Re: [REGRESSION] x86/entry: TIF_SINGLESTEP handling is still broken

From: Andy Lutomirski
Date: Sun Jan 31 2021 - 18:39:12 EST




> On Jan 31, 2021, at 2:57 PM, Linus Torvalds <torvalds@xxxxxxxxxxxxxxxxxxxx> wrote:
>
> On Sun, Jan 31, 2021 at 2:20 PM Andy Lutomirski <luto@xxxxxxxxxxxxxx> wrote:
>>
>> A smallish test that we could stick in selftests would be great if that’s straightforward.
>
> Side note: it would be good to have a test-case for the interaction
> with the "block step" code too.
>
> I hate our name for it ("block step"?), but it modifies TF, to only
> trap on taken branches, not after each instruction.
>
> So there's all these things that interact:
>
> - you can set TF yourself in user space with 'popf' and get a debug
> signal (not after the popf, but after the instruction _after_ popf,
> iirc)
>
> - you can set TF as a debugger and that's basically what
> TIF_SINGLESTEP fundamentally means
>
> - we have TIF_FORCED_TF, which says whether TF was set by ptrace, or
> whether it was already set independently by the application before
> ptrace, so that we can know whether to clear it or keep it set *after*
> the single-step.
>
> - you can then *modify* the behavior of TF to trap only on control
> flow changes (and we use TIF_BLOCKSTEP to specify that behavior)
>
> - and there's also obviously some very subtle and unclear rules about
> when system call instructions cause debug traps
>
> The basic TF behavior is fairly simple: it caused #DB, and we send a signal.

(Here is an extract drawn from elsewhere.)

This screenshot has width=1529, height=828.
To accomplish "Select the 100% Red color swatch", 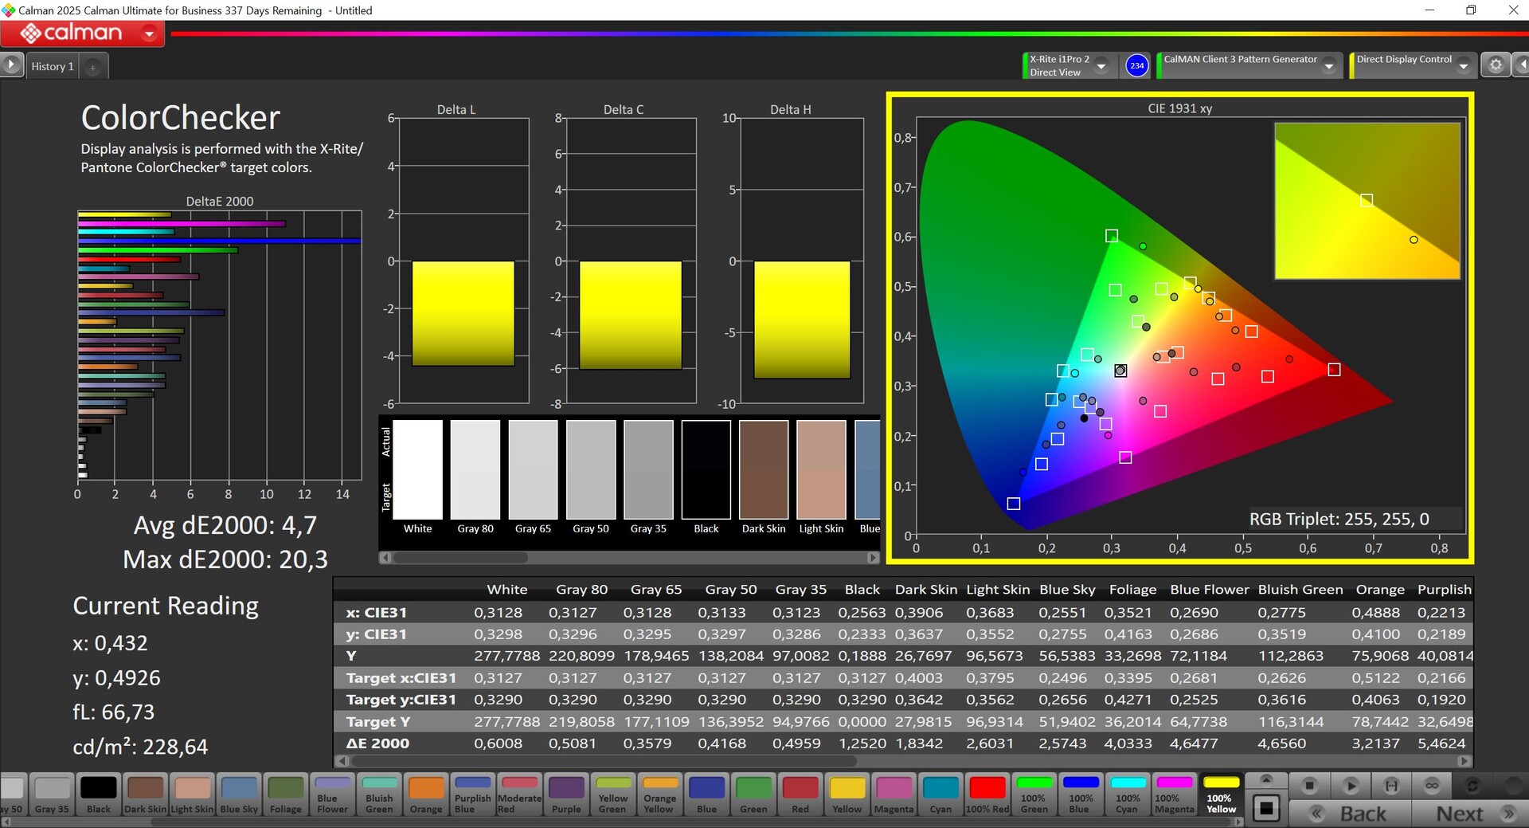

This is all fundamentally impossible to do fully correctly because a program can use PUSHF to read TF, and there is only one TF bit, and the app and the debugger can fight over it. The insn breakpoint mechanism is much better, but even AMD CPUs can’t (I think) be programmed to breakpoint the entire user address space. So we do our best to fudge it.

>
> The "app set TF _itself_, and we want to debug across that event" is a
> lot more interesting, but it's unclear whether anybody does it. It's
> really just a "we want to be able to debug that case too", and
> TIF_FORCED_TF means that it should be possible.
>
> I didn't test that it works, though. Sounds worth a test-case?
>

I can look. We do have tests for apps setting TF with no debugger attached.

> The TIF_BLOCKSTEP thing changes no other logic, but basically sets the
> bit in the MSR that modifies just when TF traps. I may hate the name,
> but I think it works.
>

It has certainly been busted in the past in corner cases. I don’t think we have tests.

> The odd system call tracing part I have no idea who depends on it
> (apparently "rr", which I assume is some replay thing), and I suspect
> our semantics for it has been basically random historical one, and
> it's apparently what changed.
>
> That's the one that we _really_ should have a test-case for, along
> with some documentation and code comment what the actual semantics
> need to be so that we don't break it again.

This rr thing may be tangled up with the nonsense semantics of SYSRET. I’ll muck around with Kyle’s test and try to figure out what broke.

I’m guessing the issue is that we are correctly setting TF in the EFLAGS image, but IRET helpfully only traps after the first user insn executes, which isn’t what the tracer is expects.

>
> Linus